◆ Task to carry out:
Resume the passage on Compak Sporting below, picking up right after its last sentence.

◆ Passage shown:
Compak Sporting is a form of clay pigeon shooting, similar to sporting clays but taking place in a smaller area.  The name Compak Sporting is a protected, registered trademark with a code of sports rules, owned by FITASC (Fédération Internationale de Tir aux Armes Sportives De Chasse).

Description 
Compak Sporting is a "compacted" form of sporting clays, which is a shotgun sport usually spread over 12 to 36 stations (shooting areas) occupying around , presenting 2 or 3 different clay targets at each.  One shooter will shoot the targets, followed by the next and so on. With Compak Sporting the space requirement is considerably less, and a squad of up to 6 shotgun shooters, (5 actively shooting), will stand in a straight line, each on a marked square (1 meter by 1 meter) and spaced 3 to 5 meters apart (i.e. the shooting line will be 12 to 20 meters long).  In front of them will be the "target area".  This is a rectangle 40 meters wide by 25 meters deep and positioned 4 to 5 meters in front of the line of shooters. (If the shooters are numbered 1 to 5, the rectangle will be centered on shooter 3)

Item coordinate data
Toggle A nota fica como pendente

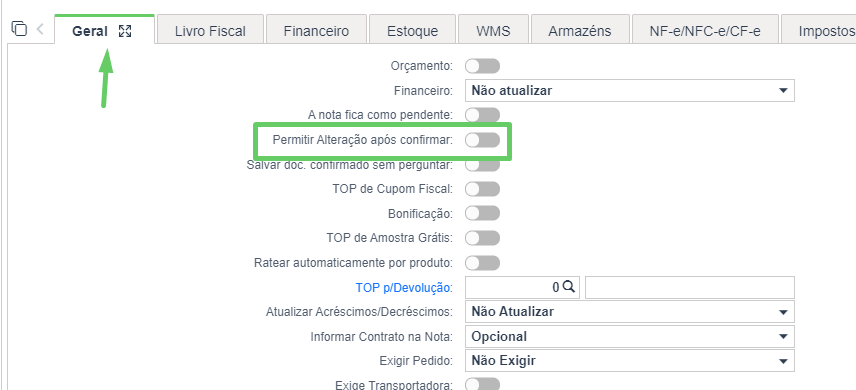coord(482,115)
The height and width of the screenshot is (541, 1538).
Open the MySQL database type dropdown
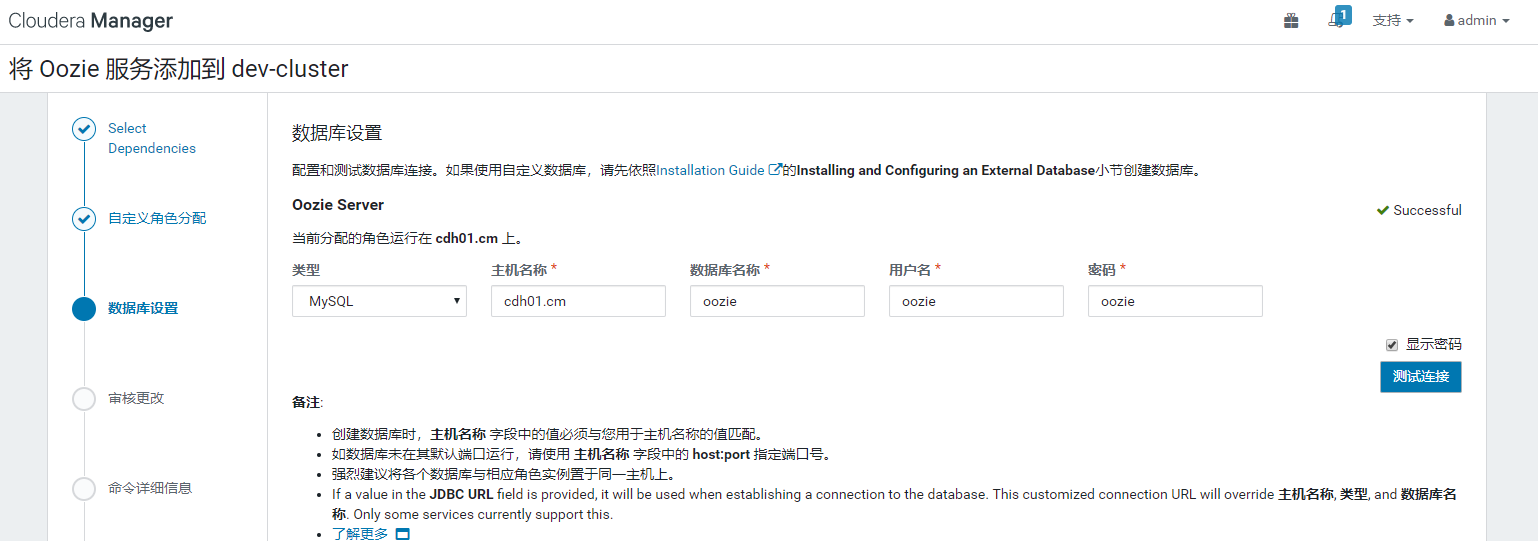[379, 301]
* * *
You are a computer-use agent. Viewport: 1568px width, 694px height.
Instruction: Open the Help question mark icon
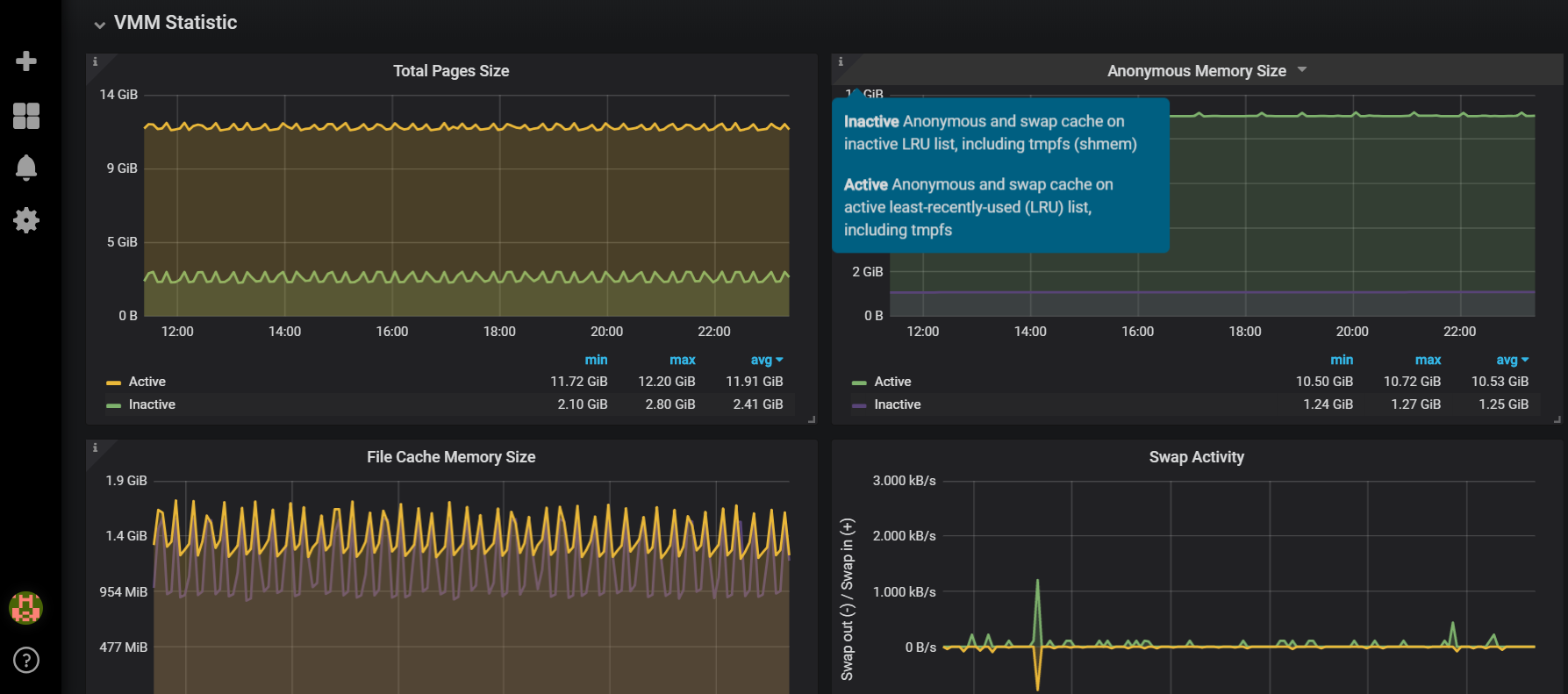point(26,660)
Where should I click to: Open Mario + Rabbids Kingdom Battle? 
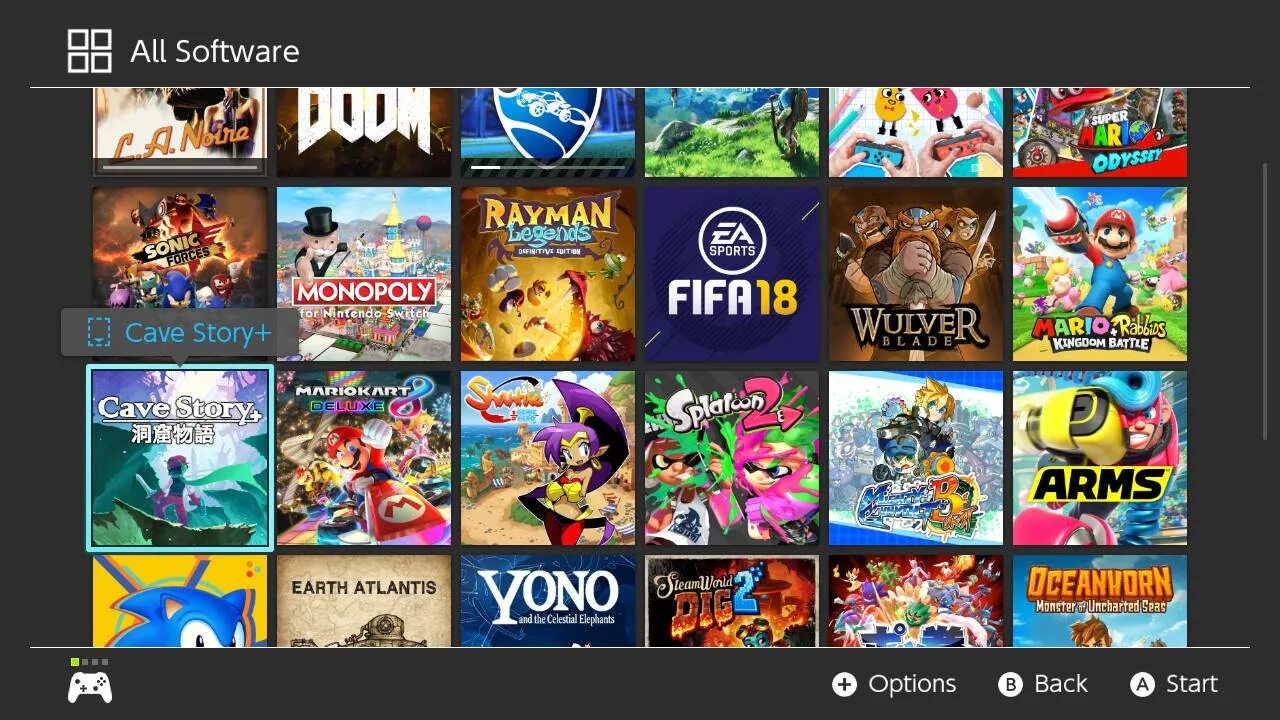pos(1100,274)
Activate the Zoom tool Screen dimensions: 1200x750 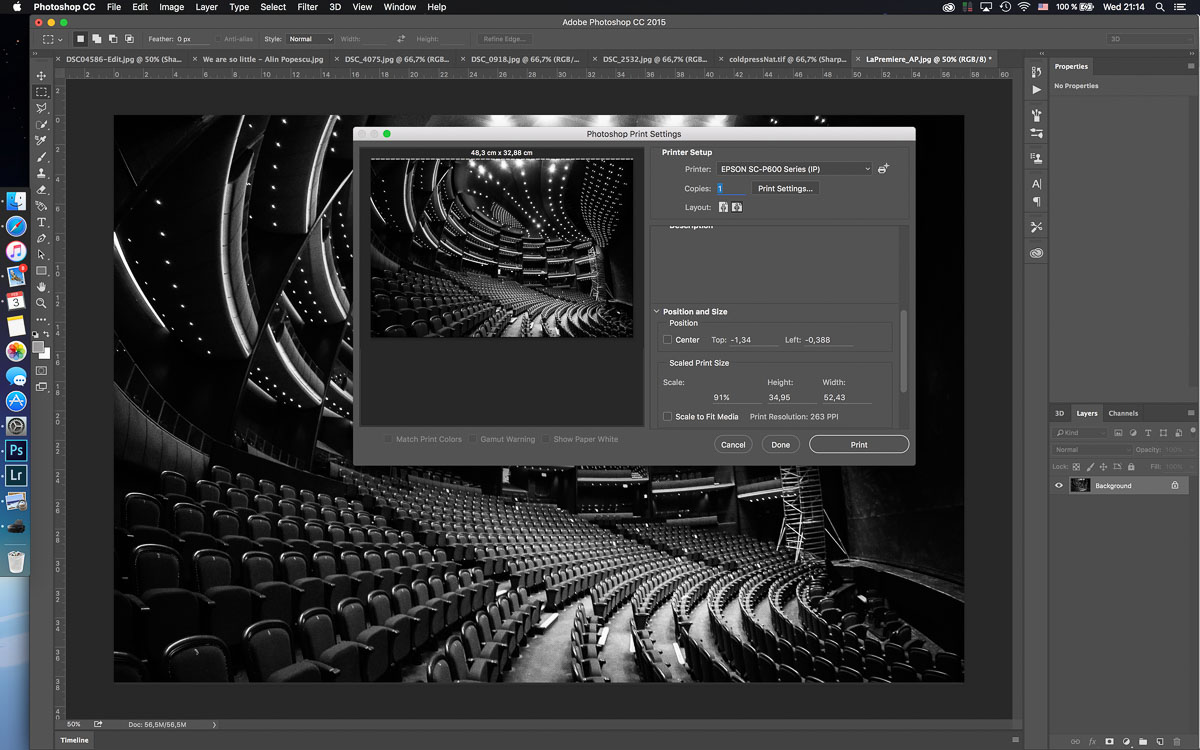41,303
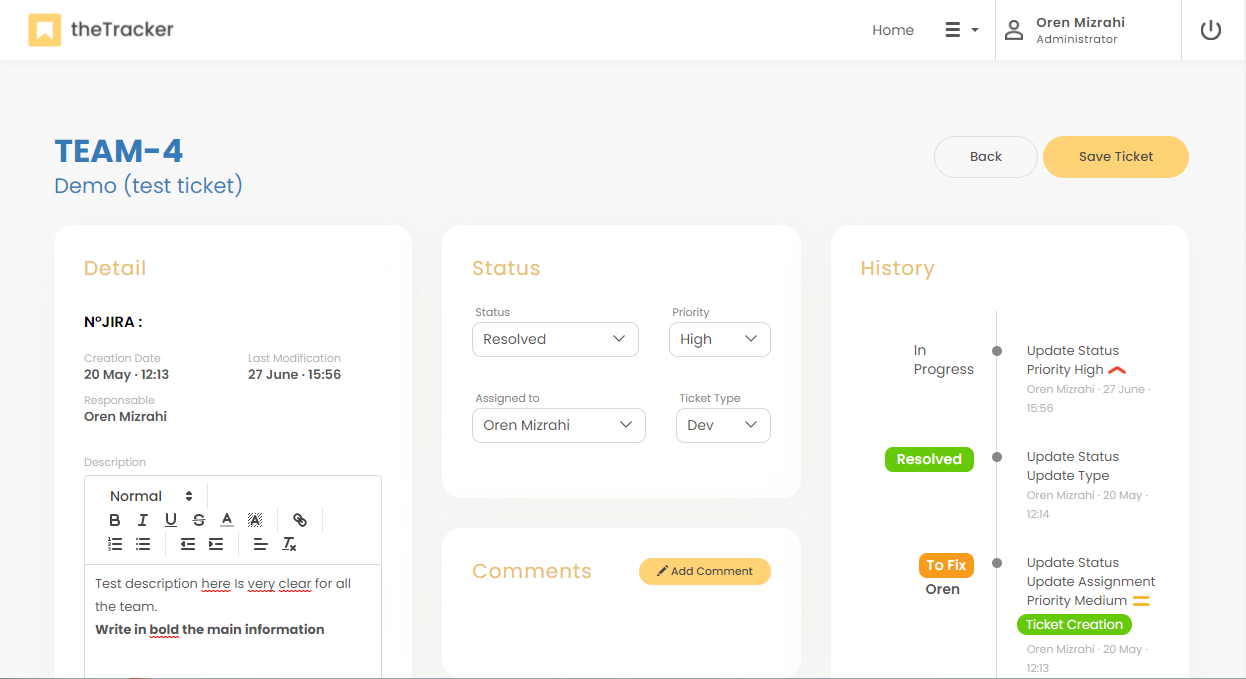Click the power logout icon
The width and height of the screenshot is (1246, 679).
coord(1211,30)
==
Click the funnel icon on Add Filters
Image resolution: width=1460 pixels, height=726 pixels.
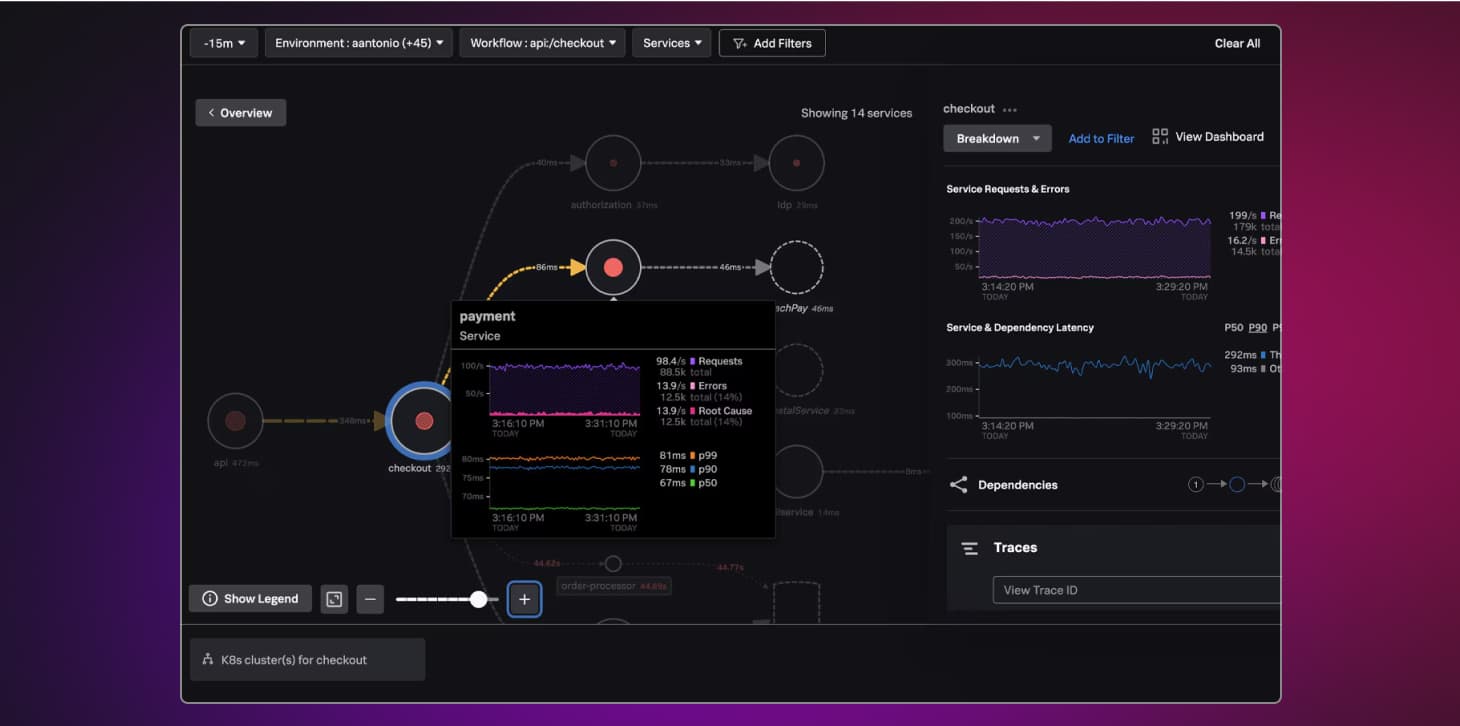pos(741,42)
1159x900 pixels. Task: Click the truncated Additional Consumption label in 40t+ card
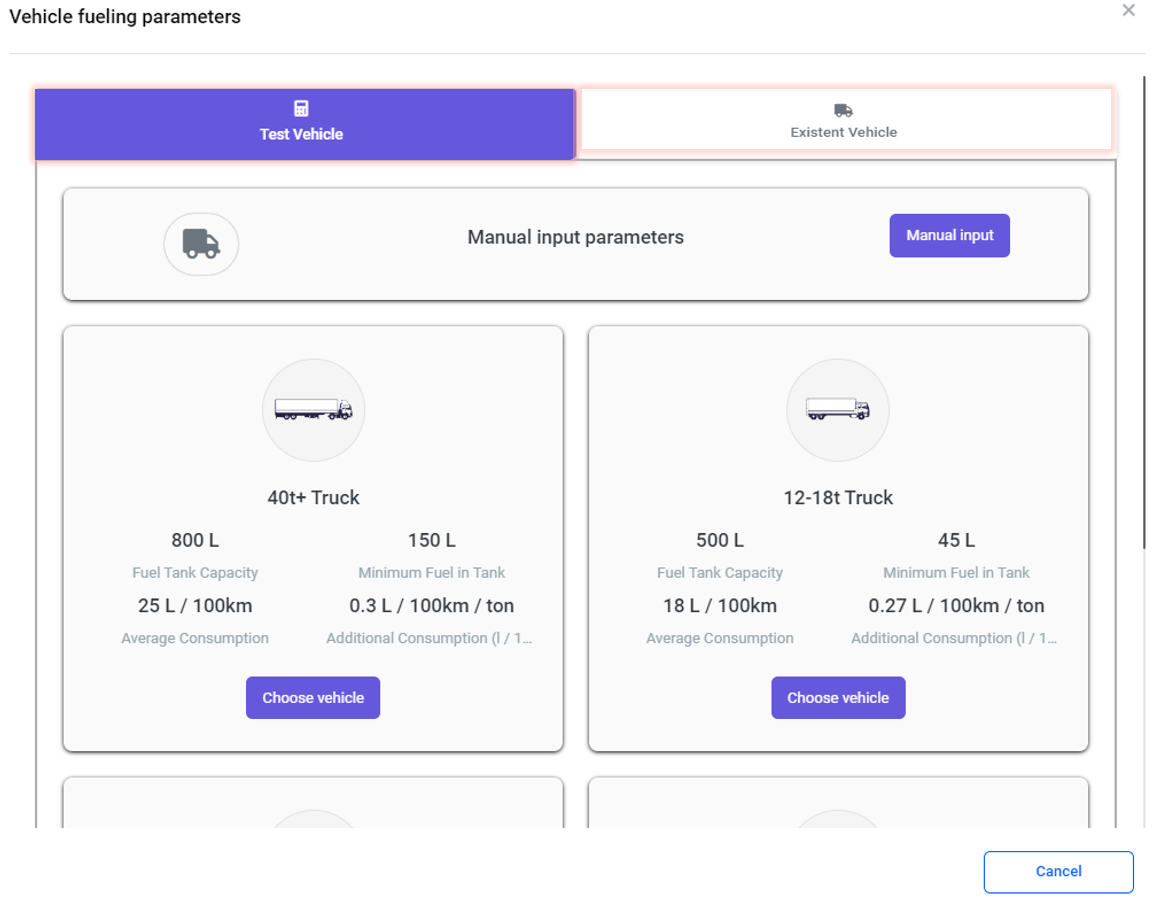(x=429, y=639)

◆ Result:
The target area, a 40 x 25 meter rectangle, should be marked with four flags defining the four corners.  Clay targets are thrown by clay pigeon trap machines, of which there must be a minimum of 6. Targets may be thrown from either inside or outside the area, and may land inside or outside it, but every target thrown must pass over at least one side of the target area.  Shooters take turns shooting the various targets – these can be single targets or double targets (instant pair or report pair). Targets are released on a random time delay (0 – 3 seconds) after the shooter's call. There are numerous rules defining compulsory targets, traps, triggering systems, shooting stands, targets, trajectory-setting-tables, guns, ammunition etc.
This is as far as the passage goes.